Educação e Inclusão no Café
Alberto Sampaio, criador da Tábikòfi, uma cafeteria que possui torrefação própria em uma antiga fábrica na Zona Portuária do Rio de Janeiro, acredita que o avanço da Quarta Onda depende de um trabalho pedagógico contínuo. O nome de sua marca, que significa “o café” em iorubá, reflete essa busca por conexão com as origens. “Recebemos pessoas que entram com poucas referências e saem com novas expectativas”, afirma Sampaio. “Quando retornam, estão mais interessadas em cafés de regiões específicas e começam a explorar perfis de torra e características sensoriais”, complementa.
Sampaio observa que seus clientes podem ser classificados em três grupos: aqueles que não têm referências de bons cafés; os que já possuem algum conhecimento; e o que ele chama de tough lovers, consumidores exigentes e bem informados.
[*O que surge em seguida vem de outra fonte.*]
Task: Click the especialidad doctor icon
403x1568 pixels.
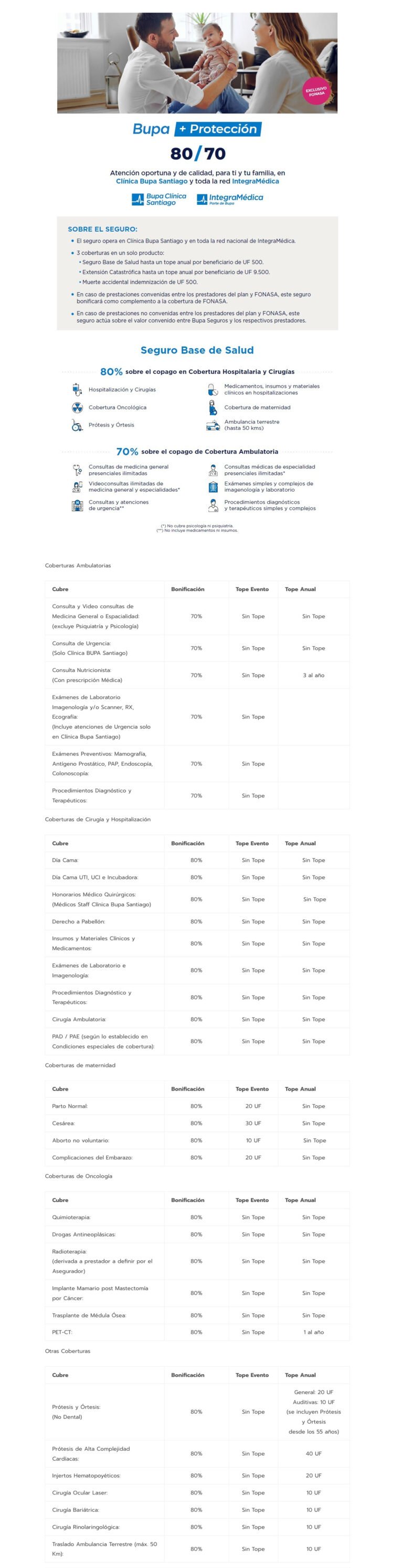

Embora esse último grupo ainda seja pequeno, o segmento intermediário cresce rapidamente. “Cerca de metade do público que conhece a Tábikòfi pelas redes sociais já chega com um desejo claro por qualidade”, aponta Sampaio. O desafio, segundo ele, não é a falta de consumidores, mas a escassez de mão de obra qualificada.
Café como Ritual de Autocuidado
Juliana Ganan, autora do livro “Por trás da sua xícara”, que explora o impacto de decisões agronômicas e métodos de preparo na experiência do café, acredita que o café especial se tornou um símbolo de autocuidado. “É um ritual”, diz Juliana. “A pessoa acorda, escolhe o grão, mói o café, pesa, prepara. Esse processo exige ao menos cinco minutos de atenção antes de começar o dia de fato. É uma prática contemplativa, que permite desacelerar antes de enfrentar a rotina.” Com mais de uma década à frente da Tocaya Torrefadores de Café, em Minas Gerais, Juliana observa que as redes sociais têm desempenhado um papel fundamental em desmistificar o universo do café especial, mostrando que ele pode ser acessível e não necessariamente técnico.